Yönetmenlik tarzınızı nasıl tanımlarsınız?
Arkaik bir dil ve anlatım kullanıyorum genellikle,
avande-garde çizgide, bütüncül tiyatro anlayışı ile sahnelemeye özen
gösteriyorum oyunları. Yer yer eşzamanlı sahneler kullanmayı da seviyorum; bu
anlatımı katmanlı ve daha zengin bir hale getiriyor.
Yazılarınız
ve şiirleriniz bizimle birlikte, Cumhuriyet, Hürriyet Gösteri, Şiirlik, Yeni
Biçem, Milliyet Sanat, Marie Claire, Tiyatro Tiyatro dergilerinde yayınlandı ve
yayınlanıyor. Biraz bize yazarlık ve şairlik yönünüzden söz eder misiniz?
Yazmak pek çok yazar için var olmak demek. Kimileri için
yaşama tutunmak. Ben sevmezsem ve yazmazsam ben olamam her halde. Sadece
yazarlar ve şairler için değil, tüm sanatçılar için yaratma dürtüsü çeşitli
açılardan, yaraları sarma, sardırma, hayatta kalma yolu.
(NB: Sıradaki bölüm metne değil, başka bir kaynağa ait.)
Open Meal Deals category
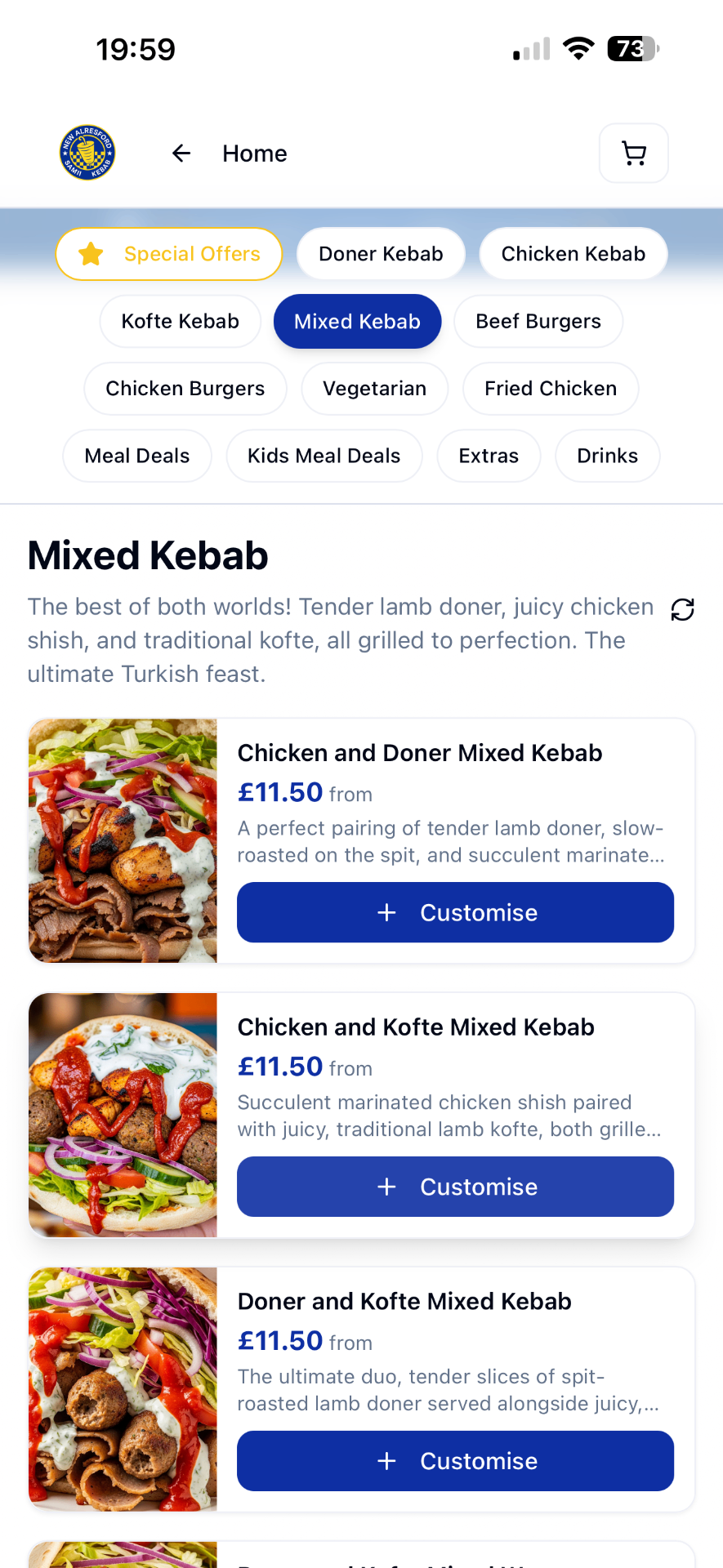The image size is (723, 1568). pyautogui.click(x=137, y=456)
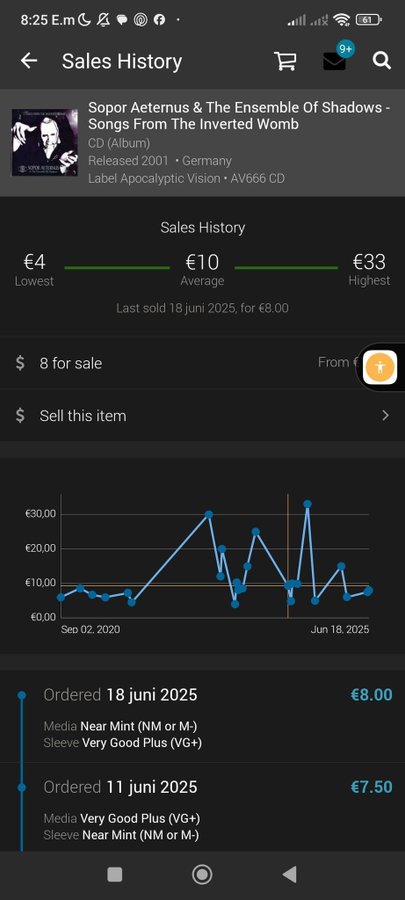Tap the Android recent apps square
Image resolution: width=405 pixels, height=900 pixels.
coord(115,874)
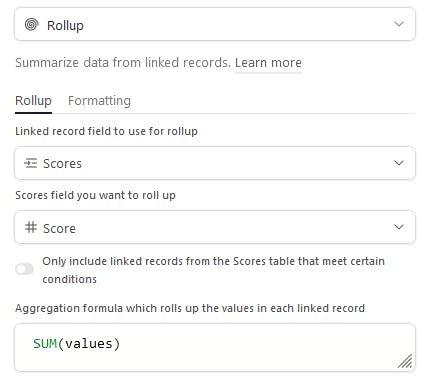
Task: Click the Scores label in linked field selector
Action: [x=62, y=164]
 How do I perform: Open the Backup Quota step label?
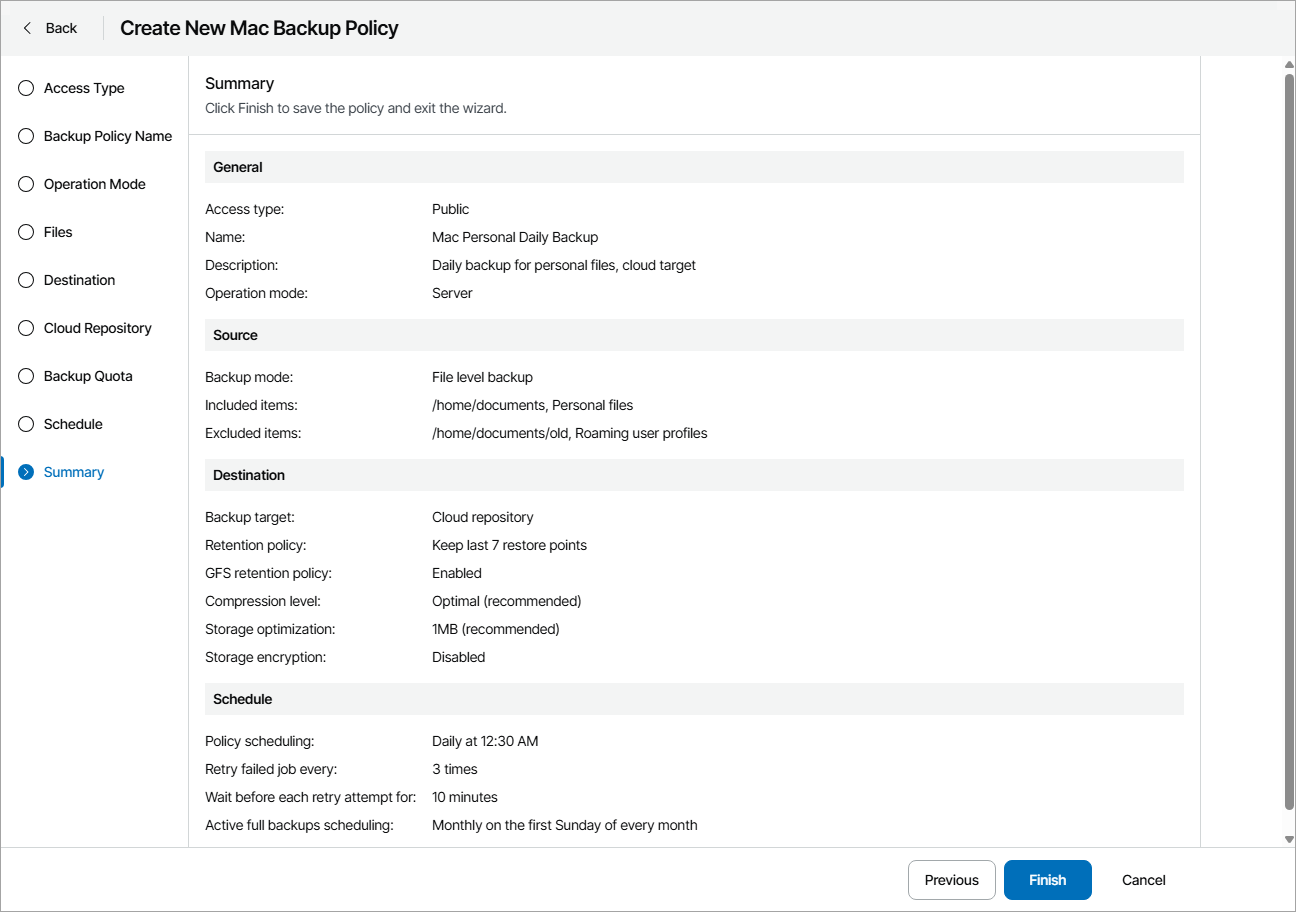tap(88, 376)
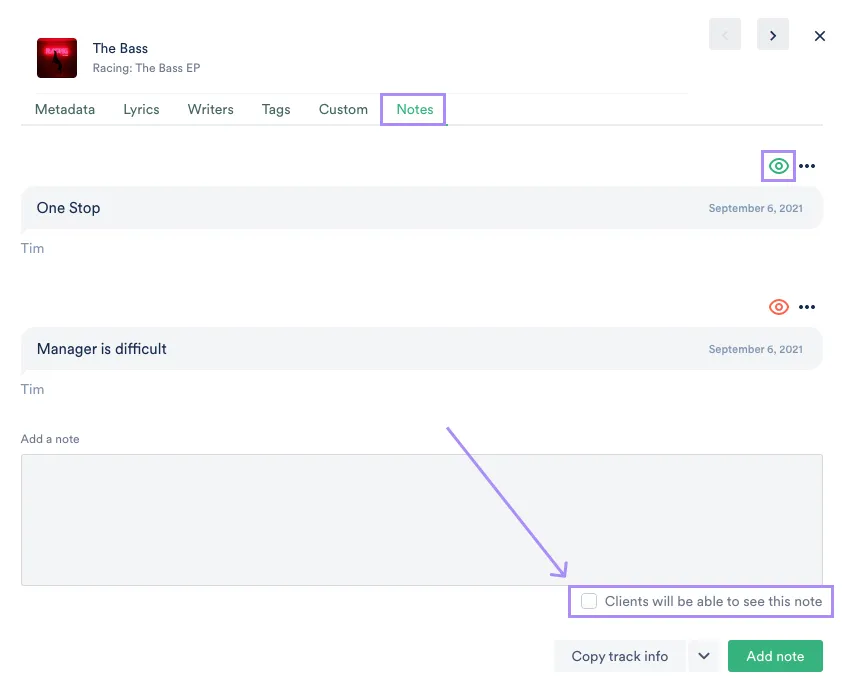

Yaklaşık 19 yıldır
yazıyorum. Bunun 15-16 yılı profesyonel.
Sayın
Dilek Öztekin, yaşam öykünüz okunduğunda ve bu
söyleşimizde anlattıklarını da
göz önüne aldığımızda, bir koltuğa "üç"ten
fazla karpuz sığdırılmış
olduğunu görüyoruz.. Tiyatro oyunculuğu, yönetmenlik,
yazarlık, seminerler
vs... Ve tabii ki çok önemli, sorumluluğu çok
büyük görevlerden biri annelik.
Peki tüm bunları birçok kişinin anlattığı gibi yakınaraktan
değil de sanki hiçbir şey yapmıyormuşsunuz gibi dile
getirdiniz. Tüm bu işleri aksatmadan yapabilmenin sırrı nedir?
Tüm bu mesleklerim, uğraşlarım ve elbette annelik, benim
için bir yaşama biçimi, var olma biçemi ve ayrıca galiba hayatı da böyle
anlamlandırıyor ve kendimi böyle tamamlayabiliyorum. Ayrıca kurmaya çalıştığım yaşama
biçimine annemin ve oğlumun da olumlu katkılar sunması benim işimi
kolaylaştırıyor. Bu nedenle de yorulmuyor besleniyorum çalışırken. Yoran bir
şey varsa o da dışardan gelip çarpmaya çalışan aç egolar, işte bunlar; çalışma
zevkini, başarının tadını, kişinin enerjisini emen unsurlar, onları hemen söküp
atıyorum yapışmaya çalıştıkları yerden. Yaşamanın sanata dönüştürülmesi üzerine
dersler veriyor ve yazılarımda da bunu paylaşmaya çalışıyorum. Yıkmak kolay
yapalım o halde…
Tiyatro
bir grup çalışmasıdır ve hepimiz biliriz ki grup çalışmaları oldukça zordur.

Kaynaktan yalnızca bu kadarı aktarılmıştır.